I stare down at the illuminated screen. She’s ignoring Harper, too?
That doesn’t fit the regret theory. If she were regretting us, she’d be running straight to Harper, tearfully confessing and looking for an immediate escape route. Isolating from her best friend is entirely different. It’s highly protective.
She’s actively hiding something.
Ethan: She’s just swamped with the scaling strategy. We all are. I’ll tell her you checked in.
I toss the phone down and glance back up at my main diagnostic screen.
WARNING: Abnormal traffic detected in Sector 4 (Confessions DB). Origin: Unknown.
“Asher,” I mutter, instantly tapping my earpiece. “Are you seeing this traffic spike on the Confessions server?”
“I see it,” Asher’s voice comes through the comms immediately. “I’m trying to trace the packet origin. It looks exactly like a localized stress test, but I definitely didn’t authorize one.”
“Shut it down,” I order, welcoming the sharp distraction. “We can’t have any latency while Sterling’s auditors are actively watching our uptime.”
“Working on it… That’s incredibly odd,” Asher murmurs, the frantic clicking of his mechanical keyboard echoes over the line. “It’s bypassing the firewall using a legacy admin credential.”
“Whose credential?”
There is a heavy pause. “Mine.”
A sharp, icy prickle of dread that has absolutely nothing to do with Tessa shoots straight down my spine.
“Asher.
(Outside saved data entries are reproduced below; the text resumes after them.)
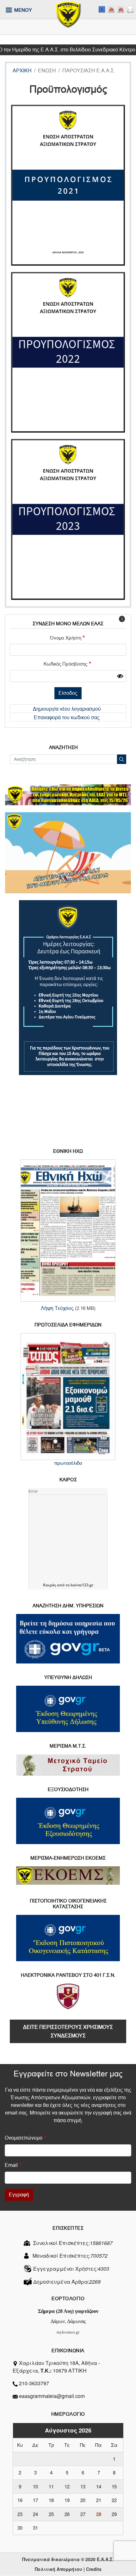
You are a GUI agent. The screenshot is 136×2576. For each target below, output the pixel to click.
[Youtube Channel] (120, 9)
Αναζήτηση (121, 759)
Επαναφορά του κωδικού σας (67, 717)
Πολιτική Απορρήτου (58, 2569)
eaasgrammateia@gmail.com (52, 2396)
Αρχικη (22, 70)
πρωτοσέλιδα (68, 1463)
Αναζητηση (63, 747)
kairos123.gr (82, 1585)
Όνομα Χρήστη (65, 638)
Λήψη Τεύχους (57, 1308)
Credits (94, 2569)
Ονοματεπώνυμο (23, 2138)
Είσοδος (68, 693)
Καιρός (49, 1585)
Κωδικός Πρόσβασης (65, 664)
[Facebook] (101, 9)
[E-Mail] (130, 9)
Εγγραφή (19, 2194)
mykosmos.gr (68, 2332)
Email (11, 2165)
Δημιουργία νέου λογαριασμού (67, 709)
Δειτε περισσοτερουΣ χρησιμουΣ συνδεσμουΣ (68, 2031)
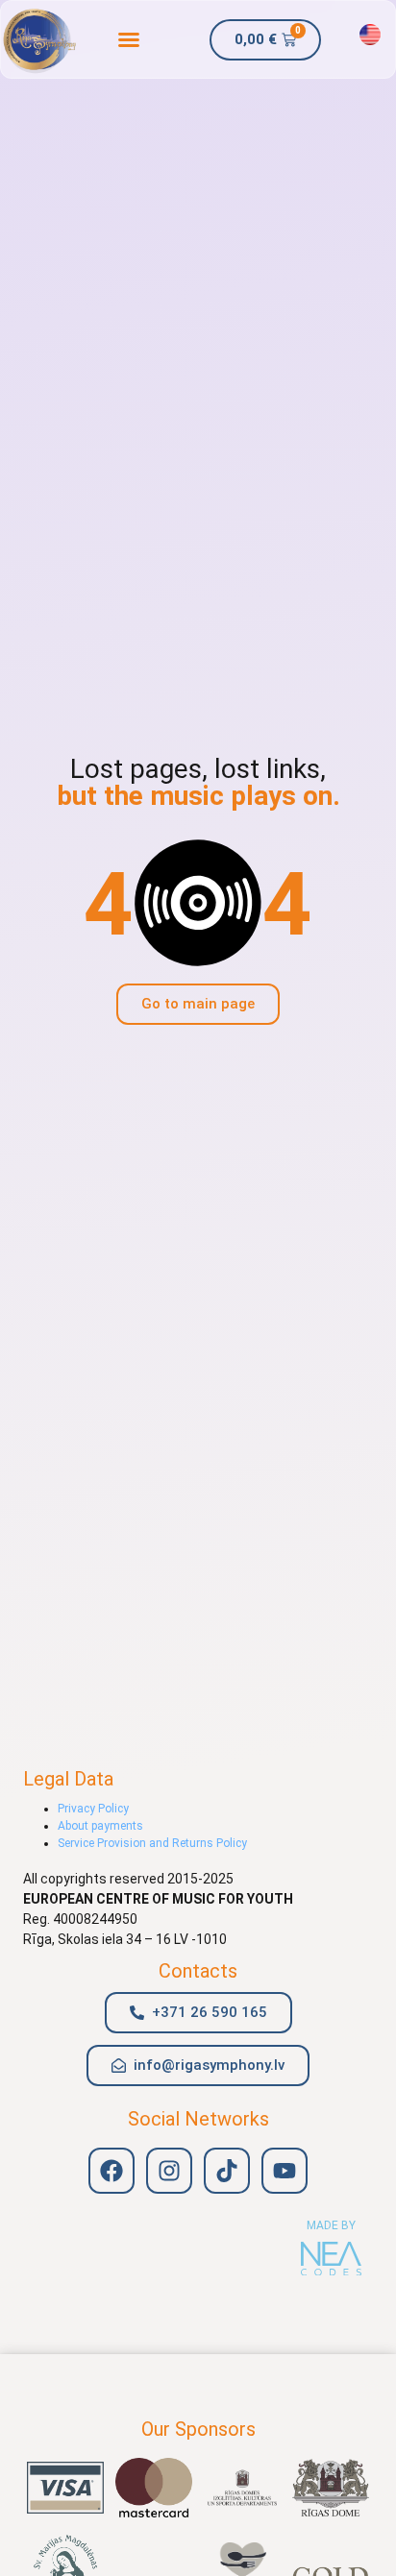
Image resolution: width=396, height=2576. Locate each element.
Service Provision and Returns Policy (152, 1843)
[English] (370, 34)
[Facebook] (111, 2171)
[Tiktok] (227, 2171)
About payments (100, 1826)
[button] (130, 39)
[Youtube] (284, 2171)
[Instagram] (169, 2171)
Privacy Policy (93, 1808)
Is that you or not?”
“Negative,” Asher replies, his voice tightening with stress. “I’m actively locked out of the node. Someone is mirroring my admin access.”
“Kill the port,” I order, jumping up from my chair. “Hard reset.”
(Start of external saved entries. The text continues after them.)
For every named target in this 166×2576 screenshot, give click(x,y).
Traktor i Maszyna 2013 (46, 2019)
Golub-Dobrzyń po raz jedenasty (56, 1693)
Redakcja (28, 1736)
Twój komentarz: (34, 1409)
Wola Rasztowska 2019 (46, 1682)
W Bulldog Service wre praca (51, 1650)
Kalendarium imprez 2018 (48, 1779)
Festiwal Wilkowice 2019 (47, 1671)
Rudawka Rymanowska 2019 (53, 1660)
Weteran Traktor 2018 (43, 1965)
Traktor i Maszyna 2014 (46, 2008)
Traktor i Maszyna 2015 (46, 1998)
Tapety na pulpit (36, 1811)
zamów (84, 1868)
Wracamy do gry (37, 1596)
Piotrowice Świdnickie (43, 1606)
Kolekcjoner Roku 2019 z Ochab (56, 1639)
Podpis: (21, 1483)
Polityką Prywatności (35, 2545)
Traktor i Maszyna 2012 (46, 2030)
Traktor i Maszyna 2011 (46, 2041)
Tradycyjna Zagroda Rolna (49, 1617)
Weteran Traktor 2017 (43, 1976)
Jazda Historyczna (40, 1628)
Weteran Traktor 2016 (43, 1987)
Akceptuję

“If I initiate a hard reset, we permanently lose the cache for the last hour. The user data—”
“Do it,” I bark. “Right now.”
I watch my screen flicker aggressively as Asher kills the connection. The red warning banner instantly blinks out, replaced by a wall of black.
“Status?” I demand.
“Containment achieved,” Asher says, sounding slightly breathless. “But Ethan… that wasn’t a system glitch. That was a highly sophisticated probe. Someone was actively testing the door handle to see if it was unlocked.”
“Sterling?” I ask, my mind racing. “Auditing us without warning?”
“Maybe,” Asher says hesitantly. “But usually, auditors announce themselves or leave a digital footprint. This felt predatory.”
I stare blindly at the black screen, the deep unease in my gut rapidly doubling.
Tessa is falling apart. The secure servers are being probed. Harper is asking questions.
“Keep a strict twenty-four-hour watch on the logs,” I command. “And Asher?”
“Yeah?”
“Don’t tell Tessa. She looked incredibly fragile today. She absolutely doesn’t need this on her plate.”
“Copy that,” Asher says.
I cut the line.
I walk back over to the glass window, staring down at the sprawling city. The oppressive heat of the afternoon is breaking, the atmosphere growing heavy and suffocating.
I have a terrible feeling the silence is officially over. The ambush is about to begin.